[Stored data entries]
§
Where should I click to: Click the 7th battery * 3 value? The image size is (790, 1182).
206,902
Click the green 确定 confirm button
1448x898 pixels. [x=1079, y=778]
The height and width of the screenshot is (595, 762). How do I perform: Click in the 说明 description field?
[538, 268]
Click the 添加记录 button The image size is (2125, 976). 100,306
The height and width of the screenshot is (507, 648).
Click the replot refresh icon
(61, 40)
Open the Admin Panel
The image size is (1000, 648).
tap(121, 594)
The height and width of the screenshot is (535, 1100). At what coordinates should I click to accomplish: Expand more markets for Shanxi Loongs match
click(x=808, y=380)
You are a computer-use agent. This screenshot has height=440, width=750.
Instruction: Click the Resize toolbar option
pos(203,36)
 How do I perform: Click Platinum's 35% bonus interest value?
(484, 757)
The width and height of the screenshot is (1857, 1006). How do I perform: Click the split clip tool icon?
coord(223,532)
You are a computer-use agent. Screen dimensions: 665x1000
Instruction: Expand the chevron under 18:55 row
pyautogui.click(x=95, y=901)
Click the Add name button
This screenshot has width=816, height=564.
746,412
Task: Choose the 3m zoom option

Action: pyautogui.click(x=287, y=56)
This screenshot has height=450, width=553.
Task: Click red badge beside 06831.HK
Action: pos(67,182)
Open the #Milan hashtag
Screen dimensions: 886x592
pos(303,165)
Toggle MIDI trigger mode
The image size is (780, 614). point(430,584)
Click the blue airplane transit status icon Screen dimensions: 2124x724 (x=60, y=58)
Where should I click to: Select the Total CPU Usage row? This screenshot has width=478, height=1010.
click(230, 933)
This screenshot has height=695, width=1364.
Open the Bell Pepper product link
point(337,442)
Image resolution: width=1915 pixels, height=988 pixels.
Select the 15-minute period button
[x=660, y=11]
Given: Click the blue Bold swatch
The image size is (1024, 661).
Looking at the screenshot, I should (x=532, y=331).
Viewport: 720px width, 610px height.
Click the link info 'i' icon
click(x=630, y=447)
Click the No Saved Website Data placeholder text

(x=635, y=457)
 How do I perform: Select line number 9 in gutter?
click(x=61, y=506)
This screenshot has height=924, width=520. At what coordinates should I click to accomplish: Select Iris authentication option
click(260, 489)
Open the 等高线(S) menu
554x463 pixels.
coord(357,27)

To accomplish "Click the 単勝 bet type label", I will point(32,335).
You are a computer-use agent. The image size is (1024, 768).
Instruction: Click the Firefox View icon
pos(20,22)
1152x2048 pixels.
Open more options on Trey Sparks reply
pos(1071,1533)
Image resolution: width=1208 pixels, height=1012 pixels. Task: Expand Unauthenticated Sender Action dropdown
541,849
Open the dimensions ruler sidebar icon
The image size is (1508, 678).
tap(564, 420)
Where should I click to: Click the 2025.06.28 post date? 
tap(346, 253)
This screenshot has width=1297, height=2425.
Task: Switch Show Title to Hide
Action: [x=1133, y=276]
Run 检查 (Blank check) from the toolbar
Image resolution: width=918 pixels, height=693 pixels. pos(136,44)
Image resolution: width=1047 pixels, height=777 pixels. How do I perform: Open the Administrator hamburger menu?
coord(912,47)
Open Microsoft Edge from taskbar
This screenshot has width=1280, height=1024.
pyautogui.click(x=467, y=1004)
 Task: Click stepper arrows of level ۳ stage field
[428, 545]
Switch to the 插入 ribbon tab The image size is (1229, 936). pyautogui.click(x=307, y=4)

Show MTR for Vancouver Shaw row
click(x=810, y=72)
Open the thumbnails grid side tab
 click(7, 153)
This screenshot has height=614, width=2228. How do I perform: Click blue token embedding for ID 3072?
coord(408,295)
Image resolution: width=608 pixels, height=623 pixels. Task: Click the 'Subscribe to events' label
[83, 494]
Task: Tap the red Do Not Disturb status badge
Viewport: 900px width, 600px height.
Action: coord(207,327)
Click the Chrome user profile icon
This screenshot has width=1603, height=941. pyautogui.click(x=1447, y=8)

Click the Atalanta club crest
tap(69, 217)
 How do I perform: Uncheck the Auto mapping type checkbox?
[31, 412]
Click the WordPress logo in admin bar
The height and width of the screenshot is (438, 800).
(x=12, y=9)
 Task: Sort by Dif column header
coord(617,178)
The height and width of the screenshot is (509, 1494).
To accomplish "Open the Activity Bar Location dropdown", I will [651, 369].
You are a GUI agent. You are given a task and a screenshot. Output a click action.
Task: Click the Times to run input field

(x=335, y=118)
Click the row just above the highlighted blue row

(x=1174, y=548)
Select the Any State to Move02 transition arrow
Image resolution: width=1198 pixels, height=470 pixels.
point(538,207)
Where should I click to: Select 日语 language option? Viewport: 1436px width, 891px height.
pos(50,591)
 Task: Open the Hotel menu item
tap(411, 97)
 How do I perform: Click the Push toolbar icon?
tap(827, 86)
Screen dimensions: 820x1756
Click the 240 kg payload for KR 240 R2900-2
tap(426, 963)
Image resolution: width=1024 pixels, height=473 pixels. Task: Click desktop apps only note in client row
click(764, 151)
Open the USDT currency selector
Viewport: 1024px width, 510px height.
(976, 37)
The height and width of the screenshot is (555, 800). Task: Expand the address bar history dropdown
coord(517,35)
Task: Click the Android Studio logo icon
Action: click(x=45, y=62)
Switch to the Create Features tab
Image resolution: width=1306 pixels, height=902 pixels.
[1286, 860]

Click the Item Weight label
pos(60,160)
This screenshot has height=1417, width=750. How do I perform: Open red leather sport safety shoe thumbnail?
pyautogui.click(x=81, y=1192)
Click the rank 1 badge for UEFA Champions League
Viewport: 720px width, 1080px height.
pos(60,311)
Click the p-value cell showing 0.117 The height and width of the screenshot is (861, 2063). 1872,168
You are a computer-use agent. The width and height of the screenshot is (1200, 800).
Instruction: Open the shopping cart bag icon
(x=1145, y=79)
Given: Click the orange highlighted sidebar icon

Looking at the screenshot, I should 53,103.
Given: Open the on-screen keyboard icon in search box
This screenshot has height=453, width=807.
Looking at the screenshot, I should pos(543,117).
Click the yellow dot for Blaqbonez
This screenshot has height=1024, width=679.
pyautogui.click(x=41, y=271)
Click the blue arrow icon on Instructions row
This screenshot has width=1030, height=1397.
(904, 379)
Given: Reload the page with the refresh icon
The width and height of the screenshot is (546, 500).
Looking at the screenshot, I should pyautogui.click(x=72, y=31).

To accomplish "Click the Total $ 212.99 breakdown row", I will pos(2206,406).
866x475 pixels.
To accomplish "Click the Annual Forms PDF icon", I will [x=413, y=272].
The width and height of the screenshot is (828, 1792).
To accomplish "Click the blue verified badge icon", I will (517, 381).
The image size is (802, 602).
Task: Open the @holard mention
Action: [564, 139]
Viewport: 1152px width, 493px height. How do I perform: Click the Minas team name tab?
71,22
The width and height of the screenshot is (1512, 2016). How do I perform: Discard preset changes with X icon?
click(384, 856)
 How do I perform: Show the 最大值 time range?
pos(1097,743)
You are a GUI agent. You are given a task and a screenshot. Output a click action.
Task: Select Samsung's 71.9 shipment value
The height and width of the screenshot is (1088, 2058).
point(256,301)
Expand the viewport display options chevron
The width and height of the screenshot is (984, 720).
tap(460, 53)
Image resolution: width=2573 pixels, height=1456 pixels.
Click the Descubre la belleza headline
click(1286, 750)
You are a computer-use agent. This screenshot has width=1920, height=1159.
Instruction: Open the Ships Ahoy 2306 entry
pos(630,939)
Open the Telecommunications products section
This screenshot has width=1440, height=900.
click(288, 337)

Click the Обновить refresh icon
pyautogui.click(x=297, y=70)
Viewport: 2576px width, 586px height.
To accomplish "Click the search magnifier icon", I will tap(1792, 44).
§
ABOUT THIS EXERCISE: Transcribe every record above word for word.

EXERCISE RESULT:
Where should I click to: Click the 7th battery * 3 value? The image size is (790, 1182).
206,902
Click the green 确定 confirm button
1448x898 pixels. [x=1079, y=778]
The height and width of the screenshot is (595, 762). How do I perform: Click in the 说明 description field?
[538, 268]
Click the 添加记录 button The image size is (2125, 976). 100,306
The height and width of the screenshot is (507, 648).
Click the replot refresh icon
(61, 40)
Open the Admin Panel
The image size is (1000, 648).
tap(121, 594)
The height and width of the screenshot is (535, 1100). At what coordinates should I click to accomplish: Expand more markets for Shanxi Loongs match
click(x=808, y=380)
You are a computer-use agent. This screenshot has height=440, width=750.
Instruction: Click the Resize toolbar option
pos(203,36)
 How do I perform: Click Platinum's 35% bonus interest value?
(484, 757)
The width and height of the screenshot is (1857, 1006). How do I perform: Click the split clip tool icon?
coord(223,532)
You are a computer-use agent. Screen dimensions: 665x1000
Instruction: Expand the chevron under 18:55 row
pyautogui.click(x=95, y=901)
Click the Add name button
This screenshot has width=816, height=564.
746,412
Task: Choose the 3m zoom option

Action: pyautogui.click(x=287, y=56)
This screenshot has height=450, width=553.
Task: Click red badge beside 06831.HK
Action: pos(67,182)
Open the #Milan hashtag
Screen dimensions: 886x592
pos(303,165)
Toggle MIDI trigger mode
The image size is (780, 614). point(430,584)
Click the blue airplane transit status icon Screen dimensions: 2124x724 (x=60, y=58)
Where should I click to: Select the Total CPU Usage row? This screenshot has width=478, height=1010.
click(230, 933)
This screenshot has height=695, width=1364.
Open the Bell Pepper product link
point(337,442)
Image resolution: width=1915 pixels, height=988 pixels.
Select the 15-minute period button
[x=660, y=11]
Given: Click the blue Bold swatch
The image size is (1024, 661).
Looking at the screenshot, I should (x=532, y=331).
Viewport: 720px width, 610px height.
Click the link info 'i' icon
click(x=630, y=447)
Click the No Saved Website Data placeholder text

(x=635, y=457)
 How do I perform: Select line number 9 in gutter?
click(x=61, y=506)
This screenshot has height=924, width=520. At what coordinates should I click to accomplish: Select Iris authentication option
click(260, 489)
Open the 等高线(S) menu
554x463 pixels.
coord(357,27)

To accomplish "Click the 単勝 bet type label", I will point(32,335).
You are a computer-use agent. The image size is (1024, 768).
Instruction: Click the Firefox View icon
pos(20,22)
1152x2048 pixels.
Open more options on Trey Sparks reply
pos(1071,1533)
Image resolution: width=1208 pixels, height=1012 pixels. Task: Expand Unauthenticated Sender Action dropdown
541,849
Open the dimensions ruler sidebar icon
The image size is (1508, 678).
tap(564, 420)
Where should I click to: Click the 2025.06.28 post date? 
tap(346, 253)
This screenshot has width=1297, height=2425.
Task: Switch Show Title to Hide
Action: [x=1133, y=276]
Run 检查 (Blank check) from the toolbar
Image resolution: width=918 pixels, height=693 pixels. pos(136,44)
Image resolution: width=1047 pixels, height=777 pixels. How do I perform: Open the Administrator hamburger menu?
coord(912,47)
Open Microsoft Edge from taskbar
This screenshot has width=1280, height=1024.
pyautogui.click(x=467, y=1004)
 Task: Click stepper arrows of level ۳ stage field
[428, 545]
Switch to the 插入 ribbon tab The image size is (1229, 936). pyautogui.click(x=307, y=4)

Show MTR for Vancouver Shaw row
click(x=810, y=72)
Open the thumbnails grid side tab
 click(7, 153)
This screenshot has height=614, width=2228. How do I perform: Click blue token embedding for ID 3072?
coord(408,295)
Image resolution: width=608 pixels, height=623 pixels. Task: Click the 'Subscribe to events' label
[83, 494]
Task: Tap the red Do Not Disturb status badge
Viewport: 900px width, 600px height.
Action: coord(207,327)
Click the Chrome user profile icon
This screenshot has width=1603, height=941. pyautogui.click(x=1447, y=8)

Click the Atalanta club crest
tap(69, 217)
 How do I perform: Uncheck the Auto mapping type checkbox?
[31, 412]
Click the WordPress logo in admin bar
The height and width of the screenshot is (438, 800).
(x=12, y=9)
 Task: Sort by Dif column header
coord(617,178)
The height and width of the screenshot is (509, 1494).
To accomplish "Open the Activity Bar Location dropdown", I will [651, 369].
You are a GUI agent. You are given a task and a screenshot. Output a click action.
Task: Click the Times to run input field

(x=335, y=118)
Click the row just above the highlighted blue row

(x=1174, y=548)
Select the Any State to Move02 transition arrow
Image resolution: width=1198 pixels, height=470 pixels.
point(538,207)
Where should I click to: Select 日语 language option? Viewport: 1436px width, 891px height.
pos(50,591)
 Task: Open the Hotel menu item
tap(411, 97)
 How do I perform: Click the Push toolbar icon?
tap(827, 86)
Screen dimensions: 820x1756
Click the 240 kg payload for KR 240 R2900-2
tap(426, 963)
Image resolution: width=1024 pixels, height=473 pixels. Task: Click desktop apps only note in client row
click(764, 151)
Open the USDT currency selector
Viewport: 1024px width, 510px height.
(976, 37)
The height and width of the screenshot is (555, 800). Task: Expand the address bar history dropdown
coord(517,35)
Task: Click the Android Studio logo icon
Action: click(x=45, y=62)
Switch to the Create Features tab
Image resolution: width=1306 pixels, height=902 pixels.
[1286, 860]

Click the Item Weight label
pos(60,160)
This screenshot has height=1417, width=750. How do I perform: Open red leather sport safety shoe thumbnail?
pyautogui.click(x=81, y=1192)
Click the rank 1 badge for UEFA Champions League
Viewport: 720px width, 1080px height.
pos(60,311)
Click the p-value cell showing 0.117 The height and width of the screenshot is (861, 2063). 1872,168
You are a computer-use agent. The width and height of the screenshot is (1200, 800).
Instruction: Open the shopping cart bag icon
(x=1145, y=79)
Given: Click the orange highlighted sidebar icon

Looking at the screenshot, I should 53,103.
Given: Open the on-screen keyboard icon in search box
This screenshot has height=453, width=807.
Looking at the screenshot, I should pos(543,117).
Click the yellow dot for Blaqbonez
This screenshot has height=1024, width=679.
pyautogui.click(x=41, y=271)
Click the blue arrow icon on Instructions row
This screenshot has width=1030, height=1397.
(904, 379)
Given: Reload the page with the refresh icon
The width and height of the screenshot is (546, 500).
Looking at the screenshot, I should pyautogui.click(x=72, y=31).

To accomplish "Click the Total $ 212.99 breakdown row", I will pos(2206,406).
866x475 pixels.
To accomplish "Click the Annual Forms PDF icon", I will [x=413, y=272].
The width and height of the screenshot is (828, 1792).
To accomplish "Click the blue verified badge icon", I will (517, 381).
The image size is (802, 602).
Task: Open the @holard mention
Action: [564, 139]
Viewport: 1152px width, 493px height. How do I perform: Click the Minas team name tab?
71,22
The width and height of the screenshot is (1512, 2016). How do I perform: Discard preset changes with X icon?
click(384, 856)
 How do I perform: Show the 最大值 time range?
pos(1097,743)
You are a GUI agent. You are given a task and a screenshot. Output a click action.
Task: Select Samsung's 71.9 shipment value
The height and width of the screenshot is (1088, 2058).
point(256,301)
Expand the viewport display options chevron
The width and height of the screenshot is (984, 720).
tap(460, 53)
Image resolution: width=2573 pixels, height=1456 pixels.
Click the Descubre la belleza headline
click(1286, 750)
You are a computer-use agent. This screenshot has width=1920, height=1159.
Instruction: Open the Ships Ahoy 2306 entry
pos(630,939)
Open the Telecommunications products section
This screenshot has width=1440, height=900.
click(288, 337)

Click the Обновить refresh icon
pyautogui.click(x=297, y=70)
Viewport: 2576px width, 586px height.
To accomplish "Click the search magnifier icon", I will tap(1792, 44).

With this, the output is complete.